Miguel Saquimux Contreras


Desde que fueron impuestos los exámenes de admisión en la Usac, han existido divergentes puntos de vista y posturas en torno al tema. La comunidad universitaria se ha fragmentado, desencadenando así intensas pugnas entre los individuos que se declaran a favor y en contra de este proceso de selección.
    
    La necesidad de implementar exámenes de admisión en la universidad estatal, nació derivado de lo la intención de ahorrar recursos por parte de las autoridades. Todo lo anterior, mediante la selección de los “mejores” estudiantes, dicho en otras palabras, con la aceptación de los educandos que “mejores aptitudes” posean para las correspondientes exigencias propias de este nivel.

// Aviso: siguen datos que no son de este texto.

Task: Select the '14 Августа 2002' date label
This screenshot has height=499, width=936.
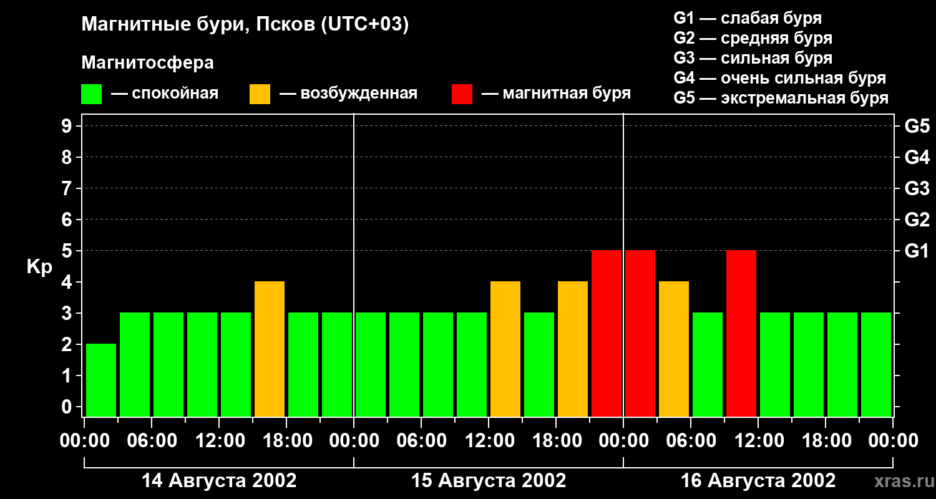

    En el año 2000 se empezó con esta modalidad de selección, la cual fue mal recibida por varios de los movimientos estudiantiles de ese entonces, a los que se unieron otros sectores a lo interno de esta casa de estudios. Lo anterior sólo fue el comienzo, puesto que en estos años -que suman más de diez-, han surgido muchas protestas, mismas que en la mayoría de ocasiones llevan como principal petición, la abolición de los exámenes de admisión, dado que es considerado por los demandantes como un proceso de exclusión para la población en general.

    Independientemente de las posturas adoptadas por los distintos grupos de presión, es poco debatible, afirmar que en la actualidad la universidad estatal no puede seguir con las puertas abiertas a toda la población. Esta postura surge, por la poca capacidad de la Usac de invertir en más edificios, parqueos, catedráticos, recursos educativos, etcétera. Es decir, que al eliminarse las barreras que constituyen los exámenes de admisión, la población estudiantil crecería enormemente, a tal punto que colapsaría la capacidad instalada con la que actualmente se cuenta.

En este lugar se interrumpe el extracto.